Редактиране

Споделяне чрез


Update Machine Learning Studio (classic) models by using Update Resource activity

APPLIES TO: Azure Data Factory Azure Synapse Analytics

Tip

Try out Data Factory in Microsoft Fabric, an all-in-one analytics solution for enterprises. Microsoft Fabric covers everything from data movement to data science, real-time analytics, business intelligence, and reporting. Learn how to start a new trial for free!

Important

Support for Azure Machine Learning Studio (classic) will end on August 31, 2024. We recommend that you transition to Azure Machine Learning by that date.

As of December 1, 2021, you can't create new Machine Learning Studio (classic) resources (workspace and web service plan). Through August 31, 2024, you can continue to use the existing Machine Learning Studio (classic) experiments and web services. For more information, see:

Machine Learning Studio (classic) documentation is being retired and might not be updated in the future.

Note

Since Machine Learning Studio (classic) resources can no longer be created after 1 Dec, 2021, users are encouraged to use Azure Machine Learning with the Machine Learning Execute Pipeline activity rather than using the Update Resource activity to update Machine Learning Studio (classic) models.

This article complements the main Machine Learning Studio (classic) integration article: Create predictive pipelines using Machine Learning Studio (classic). If you haven't already done so, review the main article before reading through this article.

Overview

As part of the process of operationalizing Machine Learning Studio (classic) models, your model is trained and saved. You then use it to create a predictive Web service. The Web service can then be consumed in web sites, dashboards, and mobile apps.

Models you create using Machine Learning Studio (classic) are typically not static. As new data becomes available or when the consumer of the API has their own data the model needs to be retrained.

Retraining may occur frequently. With Batch Execution activity and Update Resource activity, you can operationalize the Machine Learning Studio (classic) model retraining and updating the predictive Web Service.

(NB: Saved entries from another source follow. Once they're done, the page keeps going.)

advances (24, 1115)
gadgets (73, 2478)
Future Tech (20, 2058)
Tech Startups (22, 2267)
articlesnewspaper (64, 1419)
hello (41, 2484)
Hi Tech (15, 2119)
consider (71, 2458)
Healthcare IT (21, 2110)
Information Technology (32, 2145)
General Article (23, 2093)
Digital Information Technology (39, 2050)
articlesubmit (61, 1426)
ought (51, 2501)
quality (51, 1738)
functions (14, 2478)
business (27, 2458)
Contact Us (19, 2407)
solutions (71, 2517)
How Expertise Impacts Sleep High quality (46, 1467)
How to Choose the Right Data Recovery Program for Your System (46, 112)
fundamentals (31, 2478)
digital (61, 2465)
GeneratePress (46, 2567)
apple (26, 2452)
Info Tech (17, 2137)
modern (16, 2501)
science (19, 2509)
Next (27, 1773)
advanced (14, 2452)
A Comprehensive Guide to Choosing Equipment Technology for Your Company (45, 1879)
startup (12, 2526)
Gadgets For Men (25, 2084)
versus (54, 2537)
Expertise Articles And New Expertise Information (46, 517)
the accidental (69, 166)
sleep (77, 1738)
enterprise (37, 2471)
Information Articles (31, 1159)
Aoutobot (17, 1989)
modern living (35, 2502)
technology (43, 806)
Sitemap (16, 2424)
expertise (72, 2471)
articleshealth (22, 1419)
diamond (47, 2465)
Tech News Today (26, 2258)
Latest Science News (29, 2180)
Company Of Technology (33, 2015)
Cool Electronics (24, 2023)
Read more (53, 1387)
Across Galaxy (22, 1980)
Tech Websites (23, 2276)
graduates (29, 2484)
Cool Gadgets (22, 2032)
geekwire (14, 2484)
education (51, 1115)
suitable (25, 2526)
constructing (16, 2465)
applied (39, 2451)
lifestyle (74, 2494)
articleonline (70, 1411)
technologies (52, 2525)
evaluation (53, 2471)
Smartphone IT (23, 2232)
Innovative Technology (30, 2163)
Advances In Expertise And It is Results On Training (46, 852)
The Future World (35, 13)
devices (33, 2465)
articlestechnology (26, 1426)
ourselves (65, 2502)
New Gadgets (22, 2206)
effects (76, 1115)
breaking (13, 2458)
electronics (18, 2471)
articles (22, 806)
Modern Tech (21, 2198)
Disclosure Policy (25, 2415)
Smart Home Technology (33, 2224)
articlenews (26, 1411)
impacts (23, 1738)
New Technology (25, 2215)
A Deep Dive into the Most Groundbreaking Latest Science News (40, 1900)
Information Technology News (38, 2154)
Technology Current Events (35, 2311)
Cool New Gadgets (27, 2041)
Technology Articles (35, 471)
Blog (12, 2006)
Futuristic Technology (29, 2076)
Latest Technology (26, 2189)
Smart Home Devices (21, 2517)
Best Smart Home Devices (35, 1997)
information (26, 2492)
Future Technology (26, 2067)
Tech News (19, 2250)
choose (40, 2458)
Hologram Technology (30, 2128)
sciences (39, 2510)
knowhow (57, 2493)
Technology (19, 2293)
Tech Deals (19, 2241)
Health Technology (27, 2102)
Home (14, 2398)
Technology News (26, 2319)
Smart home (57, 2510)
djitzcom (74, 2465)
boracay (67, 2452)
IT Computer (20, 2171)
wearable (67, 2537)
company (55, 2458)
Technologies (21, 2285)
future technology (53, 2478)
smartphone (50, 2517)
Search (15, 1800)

The following picture depicts the relationship between training and predictive Web Services.

Web services

Machine Learning Studio (classic) update resource activity

The following JSON snippet defines an Machine Learning Studio (classic) Batch Execution activity.

{
    "name": "amlUpdateResource",
    "type": "AzureMLUpdateResource",
    "description": "description",
    "linkedServiceName": {
        "type": "LinkedServiceReference",
        "referenceName": "updatableScoringEndpoint2"
    },
    "typeProperties": {
        "trainedModelName": "ModelName",
        "trainedModelLinkedServiceName": {
                    "type": "LinkedServiceReference",
                    "referenceName": "StorageLinkedService"
                },
        "trainedModelFilePath": "ilearner file path"
    }
}
Property Description Required
name Name of the activity in the pipeline Yes
description Text describing what the activity does. No
type For Machine Learning Studio (classic) Update Resource activity, the activity type is AzureMLUpdateResource. Yes
linkedServiceName Machine Learning Studio (classic) linked service that contains updateResourceEndpoint property. Yes
trainedModelName Name of the Trained Model module in the Web Service experiment to be updated Yes
trainedModelLinkedServiceName Name of Azure Storage linked service holding the ilearner file that is uploaded by the update operation Yes
trainedModelFilePath The relative file path in trainedModelLinkedService to represent the ilearner file that is uploaded by the update operation Yes

End-to-end workflow

The entire process of operationalizing retraining a model and update the predictive Web Services involves the following steps:

  • Invoke the training Web Service by using the Batch Execution activity. Invoking a training Web Service is the same as invoking a predictive Web Service described in Create predictive pipelines using Machine Learning Studio (classic) and the Batch Execution activity. The output of the training Web Service is an iLearner file that you can use to update the predictive Web Service.
  • Invoke the update resource endpoint of the predictive Web Service by using the Update Resource activity to update the Web Service with the newly trained model.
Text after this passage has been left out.